Microsoft and OpenAI, facing allegations of copyright infringement from The New York Times and other publishers, have argued in federal court on Tuesday that their use of publicly available news articles to train large language models (LLMs) is lawful under the fair use doctrine.
The lawsuit, filed in December 2023 and now consolidated with similar claims from The New York Daily News and the Center for Investigative Reporting, contends that AI systems like ChatGPT and Microsoft Copilot have leveraged copyrighted material without authorization, undermining publishers’ revenues and intellectual property rights.
The plaintiffs assert that these AI models, trained on datasets containing millions of articles, can reproduce or summarize their content in ways that substitute for the original works. “This is about replacing the content, not transforming it,” said Ian Crosby, representing The New York Times.
Crosby warned that such practices could divert between 30% and 50% of online news traffic away from publishers’ websites.
Fair Use Doctrine at the Heart of the Case
OpenAI’s defense hinges on the argument that their use of news data is transformative and therefore protected by the fair use doctrine. Joseph Gratz, an attorney for OpenAI, explained to Judge Sidney Stein that ChatGPT processes data by breaking it into smaller units called tokens, allowing the model to recognize patterns and generate new content rather than directly replicating text.

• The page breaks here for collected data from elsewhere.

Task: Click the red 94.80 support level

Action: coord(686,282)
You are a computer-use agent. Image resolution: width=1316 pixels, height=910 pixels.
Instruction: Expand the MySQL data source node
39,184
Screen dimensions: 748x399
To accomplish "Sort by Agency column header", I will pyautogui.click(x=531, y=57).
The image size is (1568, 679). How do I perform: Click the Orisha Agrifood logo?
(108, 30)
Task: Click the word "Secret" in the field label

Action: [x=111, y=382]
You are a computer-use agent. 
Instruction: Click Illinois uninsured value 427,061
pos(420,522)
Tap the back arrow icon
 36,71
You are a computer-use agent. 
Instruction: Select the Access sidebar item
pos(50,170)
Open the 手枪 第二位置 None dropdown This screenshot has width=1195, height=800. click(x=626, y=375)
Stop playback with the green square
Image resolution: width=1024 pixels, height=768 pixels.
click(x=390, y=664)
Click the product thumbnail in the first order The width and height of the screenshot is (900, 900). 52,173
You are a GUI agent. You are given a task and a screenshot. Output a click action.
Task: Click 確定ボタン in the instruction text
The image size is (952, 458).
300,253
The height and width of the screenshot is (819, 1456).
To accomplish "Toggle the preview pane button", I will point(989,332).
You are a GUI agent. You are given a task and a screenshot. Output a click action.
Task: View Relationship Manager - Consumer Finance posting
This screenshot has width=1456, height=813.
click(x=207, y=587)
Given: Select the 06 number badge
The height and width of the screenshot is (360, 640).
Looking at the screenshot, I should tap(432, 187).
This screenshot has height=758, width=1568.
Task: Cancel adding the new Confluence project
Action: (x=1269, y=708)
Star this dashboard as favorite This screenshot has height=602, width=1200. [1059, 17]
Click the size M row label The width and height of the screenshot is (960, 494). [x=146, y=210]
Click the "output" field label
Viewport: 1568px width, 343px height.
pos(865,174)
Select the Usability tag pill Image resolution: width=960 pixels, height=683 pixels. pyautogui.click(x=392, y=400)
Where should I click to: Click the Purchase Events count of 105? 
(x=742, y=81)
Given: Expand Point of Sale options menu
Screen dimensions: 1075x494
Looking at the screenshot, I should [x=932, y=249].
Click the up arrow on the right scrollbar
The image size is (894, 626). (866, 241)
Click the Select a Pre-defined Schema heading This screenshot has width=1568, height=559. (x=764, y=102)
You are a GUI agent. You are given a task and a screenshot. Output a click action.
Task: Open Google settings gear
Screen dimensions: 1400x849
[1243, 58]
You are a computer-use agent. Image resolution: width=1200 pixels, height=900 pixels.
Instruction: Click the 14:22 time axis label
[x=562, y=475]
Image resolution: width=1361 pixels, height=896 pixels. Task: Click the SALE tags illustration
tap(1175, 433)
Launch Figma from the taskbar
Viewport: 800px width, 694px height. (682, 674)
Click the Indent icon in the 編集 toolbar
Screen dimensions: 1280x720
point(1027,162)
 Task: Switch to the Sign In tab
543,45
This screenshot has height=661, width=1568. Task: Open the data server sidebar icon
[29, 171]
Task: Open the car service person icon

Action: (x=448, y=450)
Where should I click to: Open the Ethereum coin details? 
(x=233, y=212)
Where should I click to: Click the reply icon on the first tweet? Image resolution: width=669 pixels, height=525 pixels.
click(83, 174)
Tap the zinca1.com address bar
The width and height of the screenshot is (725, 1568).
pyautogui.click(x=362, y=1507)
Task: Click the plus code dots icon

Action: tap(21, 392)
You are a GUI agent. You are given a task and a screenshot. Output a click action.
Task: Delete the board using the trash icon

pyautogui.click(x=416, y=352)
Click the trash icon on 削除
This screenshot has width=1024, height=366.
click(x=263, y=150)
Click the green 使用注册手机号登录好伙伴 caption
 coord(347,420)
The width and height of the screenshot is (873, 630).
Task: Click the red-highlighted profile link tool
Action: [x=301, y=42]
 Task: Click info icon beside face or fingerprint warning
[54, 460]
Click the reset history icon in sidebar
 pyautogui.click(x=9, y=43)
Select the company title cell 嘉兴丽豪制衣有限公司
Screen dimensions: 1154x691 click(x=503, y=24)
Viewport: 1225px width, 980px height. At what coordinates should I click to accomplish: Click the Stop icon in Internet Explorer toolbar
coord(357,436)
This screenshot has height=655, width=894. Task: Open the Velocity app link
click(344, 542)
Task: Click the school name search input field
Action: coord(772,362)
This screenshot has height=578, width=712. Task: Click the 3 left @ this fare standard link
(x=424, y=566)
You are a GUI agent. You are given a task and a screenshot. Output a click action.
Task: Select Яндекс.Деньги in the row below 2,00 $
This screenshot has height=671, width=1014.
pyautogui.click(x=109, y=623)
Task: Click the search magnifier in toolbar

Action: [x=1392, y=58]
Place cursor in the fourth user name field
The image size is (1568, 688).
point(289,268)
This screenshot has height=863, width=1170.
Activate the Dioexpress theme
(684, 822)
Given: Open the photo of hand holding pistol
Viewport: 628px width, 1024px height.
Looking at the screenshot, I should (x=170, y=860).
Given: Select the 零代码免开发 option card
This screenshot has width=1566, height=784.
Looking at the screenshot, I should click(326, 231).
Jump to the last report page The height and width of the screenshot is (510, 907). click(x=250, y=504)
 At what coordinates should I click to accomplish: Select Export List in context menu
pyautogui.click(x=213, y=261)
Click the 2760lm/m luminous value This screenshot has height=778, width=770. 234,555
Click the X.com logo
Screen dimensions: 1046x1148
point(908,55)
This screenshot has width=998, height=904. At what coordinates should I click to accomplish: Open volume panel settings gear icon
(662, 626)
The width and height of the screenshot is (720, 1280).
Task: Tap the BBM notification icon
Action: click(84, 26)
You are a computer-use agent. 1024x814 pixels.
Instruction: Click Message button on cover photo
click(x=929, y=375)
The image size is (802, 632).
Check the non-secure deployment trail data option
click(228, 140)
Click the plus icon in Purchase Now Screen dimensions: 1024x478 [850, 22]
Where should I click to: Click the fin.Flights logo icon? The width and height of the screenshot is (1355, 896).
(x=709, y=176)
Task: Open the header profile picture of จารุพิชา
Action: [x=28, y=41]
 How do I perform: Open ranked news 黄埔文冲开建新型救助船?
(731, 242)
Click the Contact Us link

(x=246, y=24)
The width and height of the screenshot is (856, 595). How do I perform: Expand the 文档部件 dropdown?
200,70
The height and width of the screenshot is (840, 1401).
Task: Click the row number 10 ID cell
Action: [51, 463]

Joseph Gratz, an OpenAI lawyer, said regurgitating entire articles “is not what it is designed to do and not what it does” when it comes to how ChatGPT operates, arguing that outputs resembling copyrighted material often occur only after specific user prompts deliberately attempt to elicit such responses.
Microsoft’s legal team supported these claims, drawing parallels between AI training and earlier technological innovations such as VCRs and copy machines, which were initially contested but ultimately deemed lawful.
They argued that fair use allows for the development of technologies that benefit society without compromising the rights of content creators. “Copyright law is no more an obstacle to the LLM than it was to the VCR (or the player piano, copy machine, personal computer, internet, or search engine),” the company stated in its court filings.
Publishers Claim Financial and Ethical Harm
The publishers argue that the unlicensed use of their content not only violates copyright law but also threatens their financial sustainability. The lawsuit highlights specific examples where AI tools summarize articles or provide product recommendations that bypass publishers’ paywalls.
According to the Times, Microsoft’s Bing Chat—now rebranded as Copilot—has redirected potential readers away from its affiliate platform Wirecutter, reducing traffic and revenue.
Steven Lieberman, representing The New York Daily News, criticized the tech companies’ reliance on sources like Common Crawl, a nonprofit organization that aggregates web data for public use. He described the practice as “free riding” on the work of journalists and publishers, enabling AI companies to monetize content they did not create or license.
While OpenAI argues that this approach democratizes access to data, critics point out that it includes copyrighted materials without proper vetting.
Compounding the issue is OpenAI’s use of retrieval-augmented generation (RAG), a method that integrates real-time information from the web into AI-generated responses. Although this technique enhances the relevance and accuracy of outputs, it raises questions about how publishers’ content is accessed and reproduced.
High Stakes: Potential Dataset Destruction and Financial Penalties
The lawsuit seeks billions of dollars in damages and calls for the destruction of datasets containing unauthorized materials. Such a ruling could have profound implications for OpenAI and Microsoft, forcing them to rebuild their AI systems using only licensed or public domain content.
Federal copyright law allows fines of up to $150,000 for each instance of willful infringement, a figure that could escalate dramatically given the volume of data involved.
Delayed Media Manager Tool and Industry Responses
The lawsuit also underscores frustrations over OpenAI’s delayed rollout of its Media Manager tool, initially promised in May 2024 to give creators greater control over how their content is used in AI training datasets.
Critics argue that this failure leaves smaller publishers and independent creators with limited options for protecting their intellectual property.
While major publishers like TIME, The New Yorker, Vogue, Vanity Fair, Bon Appetit, and Wired and more than 2oo other publications have secured licensing agreements with OpenAI, many smaller players lack the resources to negotiate similar deals.
The broader industry remains divided, with some companies embracing partnerships to license content for AI development, while others pursue litigation. In Canada, a coalition of publishers has filed lawsuits accusing OpenAI of “widespread scraping,” and prominent authors like Michael Chabon have voiced similar concerns.
Judge to Rule on Dismissal Motion
Judge Sidney Stein, who demonstrated a strong understanding of the technical issues during the hearing, has yet to rule on the defendants’ motion to dismiss.
Stein acknowledged the complexity of the case, stating that fair use would likely play a pivotal role in his decision. The outcome could set a critical precedent for how generative AI systems interact with copyrighted materials and the obligations of developers toward content creators.
As the legal proceedings continue, the implications extend far beyond OpenAI and Microsoft. This case has the potential to shape the future of generative AI, balancing innovation with the rights of publishers and creators.